═════ RECORD EXTRACTS ═════

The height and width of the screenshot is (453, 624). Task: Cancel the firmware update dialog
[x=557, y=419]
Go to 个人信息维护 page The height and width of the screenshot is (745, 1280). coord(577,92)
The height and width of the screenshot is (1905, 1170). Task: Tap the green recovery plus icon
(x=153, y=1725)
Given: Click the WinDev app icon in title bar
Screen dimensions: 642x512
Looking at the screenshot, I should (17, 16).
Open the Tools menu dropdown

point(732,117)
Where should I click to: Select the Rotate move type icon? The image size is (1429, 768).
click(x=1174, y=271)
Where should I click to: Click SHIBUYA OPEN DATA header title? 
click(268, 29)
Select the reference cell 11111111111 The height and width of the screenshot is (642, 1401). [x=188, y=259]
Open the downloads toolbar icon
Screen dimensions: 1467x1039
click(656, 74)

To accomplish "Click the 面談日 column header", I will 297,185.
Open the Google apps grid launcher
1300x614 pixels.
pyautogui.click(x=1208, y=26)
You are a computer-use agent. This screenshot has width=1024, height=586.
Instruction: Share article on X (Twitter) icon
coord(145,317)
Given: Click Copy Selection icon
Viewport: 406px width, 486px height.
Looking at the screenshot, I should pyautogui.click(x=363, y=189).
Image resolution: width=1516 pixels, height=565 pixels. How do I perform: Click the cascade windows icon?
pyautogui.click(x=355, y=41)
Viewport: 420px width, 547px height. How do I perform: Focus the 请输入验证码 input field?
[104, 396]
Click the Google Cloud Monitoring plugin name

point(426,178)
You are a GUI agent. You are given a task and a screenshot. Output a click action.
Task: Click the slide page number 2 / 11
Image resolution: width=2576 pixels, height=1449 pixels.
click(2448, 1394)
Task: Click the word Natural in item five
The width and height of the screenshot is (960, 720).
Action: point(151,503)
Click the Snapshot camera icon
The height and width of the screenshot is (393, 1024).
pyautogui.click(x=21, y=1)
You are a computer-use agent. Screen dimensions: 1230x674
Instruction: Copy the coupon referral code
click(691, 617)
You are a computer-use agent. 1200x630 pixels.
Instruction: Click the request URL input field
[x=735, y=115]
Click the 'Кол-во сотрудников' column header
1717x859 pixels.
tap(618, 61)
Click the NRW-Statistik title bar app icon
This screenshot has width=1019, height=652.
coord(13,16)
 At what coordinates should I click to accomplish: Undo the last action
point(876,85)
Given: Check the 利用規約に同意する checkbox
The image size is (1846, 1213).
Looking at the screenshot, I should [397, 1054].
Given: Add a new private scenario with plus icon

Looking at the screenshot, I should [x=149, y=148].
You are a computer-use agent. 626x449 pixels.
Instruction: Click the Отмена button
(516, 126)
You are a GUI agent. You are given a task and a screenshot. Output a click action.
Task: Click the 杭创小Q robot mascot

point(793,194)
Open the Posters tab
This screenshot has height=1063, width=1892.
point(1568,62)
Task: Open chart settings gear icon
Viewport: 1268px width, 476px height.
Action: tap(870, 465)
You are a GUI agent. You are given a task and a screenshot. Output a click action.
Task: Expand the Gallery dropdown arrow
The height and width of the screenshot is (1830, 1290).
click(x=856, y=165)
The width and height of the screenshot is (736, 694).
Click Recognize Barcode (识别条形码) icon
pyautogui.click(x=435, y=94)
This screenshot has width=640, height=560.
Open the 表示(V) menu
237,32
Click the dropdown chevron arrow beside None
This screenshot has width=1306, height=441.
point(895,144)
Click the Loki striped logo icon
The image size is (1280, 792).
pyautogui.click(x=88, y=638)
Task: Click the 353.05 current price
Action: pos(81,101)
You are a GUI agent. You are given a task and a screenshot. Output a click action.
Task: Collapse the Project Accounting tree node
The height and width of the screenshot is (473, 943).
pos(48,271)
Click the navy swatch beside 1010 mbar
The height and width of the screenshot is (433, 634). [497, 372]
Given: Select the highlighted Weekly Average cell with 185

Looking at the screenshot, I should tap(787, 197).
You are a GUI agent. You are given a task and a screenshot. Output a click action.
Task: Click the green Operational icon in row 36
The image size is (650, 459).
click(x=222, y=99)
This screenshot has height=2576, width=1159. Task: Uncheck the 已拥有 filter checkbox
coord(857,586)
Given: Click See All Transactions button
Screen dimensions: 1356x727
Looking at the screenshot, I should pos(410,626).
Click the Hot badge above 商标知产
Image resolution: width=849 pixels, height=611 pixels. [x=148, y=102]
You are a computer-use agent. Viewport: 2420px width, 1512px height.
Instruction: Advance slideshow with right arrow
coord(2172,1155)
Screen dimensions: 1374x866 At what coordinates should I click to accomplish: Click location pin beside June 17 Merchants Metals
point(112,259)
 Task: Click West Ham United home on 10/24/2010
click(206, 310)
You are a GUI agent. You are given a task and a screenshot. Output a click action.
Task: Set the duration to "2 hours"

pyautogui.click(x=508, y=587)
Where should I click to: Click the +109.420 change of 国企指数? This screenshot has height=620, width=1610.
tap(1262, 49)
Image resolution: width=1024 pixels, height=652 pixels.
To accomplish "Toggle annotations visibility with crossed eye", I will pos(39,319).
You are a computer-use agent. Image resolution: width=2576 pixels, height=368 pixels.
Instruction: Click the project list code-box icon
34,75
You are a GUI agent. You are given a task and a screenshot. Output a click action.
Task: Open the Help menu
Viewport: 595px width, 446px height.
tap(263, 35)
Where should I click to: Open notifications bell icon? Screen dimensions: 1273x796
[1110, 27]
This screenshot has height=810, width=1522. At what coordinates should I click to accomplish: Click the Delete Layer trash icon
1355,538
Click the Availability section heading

═════

• TASK
Write out all the records again, exactly as they appear.

• REPLY
The height and width of the screenshot is (453, 624). Task: Cancel the firmware update dialog
[x=557, y=419]
Go to 个人信息维护 page The height and width of the screenshot is (745, 1280). coord(577,92)
The height and width of the screenshot is (1905, 1170). Task: Tap the green recovery plus icon
(x=153, y=1725)
Given: Click the WinDev app icon in title bar
Screen dimensions: 642x512
Looking at the screenshot, I should (17, 16).
Open the Tools menu dropdown

point(732,117)
Where should I click to: Select the Rotate move type icon? The image size is (1429, 768).
click(x=1174, y=271)
Where should I click to: Click SHIBUYA OPEN DATA header title? 
click(268, 29)
Select the reference cell 11111111111 The height and width of the screenshot is (642, 1401). [x=188, y=259]
Open the downloads toolbar icon
Screen dimensions: 1467x1039
click(656, 74)

To accomplish "Click the 面談日 column header", I will 297,185.
Open the Google apps grid launcher
1300x614 pixels.
pyautogui.click(x=1208, y=26)
You are a computer-use agent. This screenshot has width=1024, height=586.
Instruction: Share article on X (Twitter) icon
coord(145,317)
Given: Click Copy Selection icon
Viewport: 406px width, 486px height.
Looking at the screenshot, I should pyautogui.click(x=363, y=189).
Image resolution: width=1516 pixels, height=565 pixels. How do I perform: Click the cascade windows icon?
pyautogui.click(x=355, y=41)
Viewport: 420px width, 547px height. How do I perform: Focus the 请输入验证码 input field?
[104, 396]
Click the Google Cloud Monitoring plugin name

point(426,178)
You are a GUI agent. You are given a task and a screenshot. Output a click action.
Task: Click the slide page number 2 / 11
Image resolution: width=2576 pixels, height=1449 pixels.
click(2448, 1394)
Task: Click the word Natural in item five
The width and height of the screenshot is (960, 720).
Action: point(151,503)
Click the Snapshot camera icon
The height and width of the screenshot is (393, 1024).
pyautogui.click(x=21, y=1)
You are a computer-use agent. Screen dimensions: 1230x674
Instruction: Copy the coupon referral code
click(691, 617)
You are a computer-use agent. 1200x630 pixels.
Instruction: Click the request URL input field
[x=735, y=115]
Click the 'Кол-во сотрудников' column header
1717x859 pixels.
tap(618, 61)
Click the NRW-Statistik title bar app icon
This screenshot has width=1019, height=652.
coord(13,16)
 At what coordinates should I click to accomplish: Undo the last action
point(876,85)
Given: Check the 利用規約に同意する checkbox
The image size is (1846, 1213).
Looking at the screenshot, I should [397, 1054].
Given: Add a new private scenario with plus icon

Looking at the screenshot, I should [x=149, y=148].
You are a computer-use agent. 626x449 pixels.
Instruction: Click the Отмена button
(516, 126)
You are a GUI agent. You are given a task and a screenshot. Output a click action.
Task: Click the 杭创小Q robot mascot

point(793,194)
Open the Posters tab
This screenshot has height=1063, width=1892.
point(1568,62)
Task: Open chart settings gear icon
Viewport: 1268px width, 476px height.
Action: tap(870, 465)
You are a GUI agent. You are given a task and a screenshot. Output a click action.
Task: Expand the Gallery dropdown arrow
The height and width of the screenshot is (1830, 1290).
click(x=856, y=165)
The width and height of the screenshot is (736, 694).
Click Recognize Barcode (识别条形码) icon
pyautogui.click(x=435, y=94)
This screenshot has width=640, height=560.
Open the 表示(V) menu
237,32
Click the dropdown chevron arrow beside None
This screenshot has width=1306, height=441.
point(895,144)
Click the Loki striped logo icon
The image size is (1280, 792).
pyautogui.click(x=88, y=638)
Task: Click the 353.05 current price
Action: pos(81,101)
You are a GUI agent. You are given a task and a screenshot. Output a click action.
Task: Collapse the Project Accounting tree node
The height and width of the screenshot is (473, 943).
pos(48,271)
Click the navy swatch beside 1010 mbar
The height and width of the screenshot is (433, 634). [497, 372]
Given: Select the highlighted Weekly Average cell with 185

Looking at the screenshot, I should tap(787, 197).
You are a GUI agent. You are given a task and a screenshot. Output a click action.
Task: Click the green Operational icon in row 36
The image size is (650, 459).
click(x=222, y=99)
This screenshot has height=2576, width=1159. Task: Uncheck the 已拥有 filter checkbox
coord(857,586)
Given: Click See All Transactions button
Screen dimensions: 1356x727
Looking at the screenshot, I should pos(410,626).
Click the Hot badge above 商标知产
Image resolution: width=849 pixels, height=611 pixels. [x=148, y=102]
You are a computer-use agent. Viewport: 2420px width, 1512px height.
Instruction: Advance slideshow with right arrow
coord(2172,1155)
Screen dimensions: 1374x866 At what coordinates should I click to accomplish: Click location pin beside June 17 Merchants Metals
point(112,259)
 Task: Click West Ham United home on 10/24/2010
click(206, 310)
You are a GUI agent. You are given a task and a screenshot. Output a click action.
Task: Set the duration to "2 hours"

pyautogui.click(x=508, y=587)
Where should I click to: Click the +109.420 change of 国企指数? This screenshot has height=620, width=1610.
tap(1262, 49)
Image resolution: width=1024 pixels, height=652 pixels.
To accomplish "Toggle annotations visibility with crossed eye", I will pos(39,319).
You are a computer-use agent. Image resolution: width=2576 pixels, height=368 pixels.
Instruction: Click the project list code-box icon
34,75
You are a GUI agent. You are given a task and a screenshot. Output a click action.
Task: Open the Help menu
Viewport: 595px width, 446px height.
tap(263, 35)
Where should I click to: Open notifications bell icon? Screen dimensions: 1273x796
[1110, 27]
This screenshot has height=810, width=1522. At what coordinates should I click to accomplish: Click the Delete Layer trash icon
1355,538
Click the Availability section heading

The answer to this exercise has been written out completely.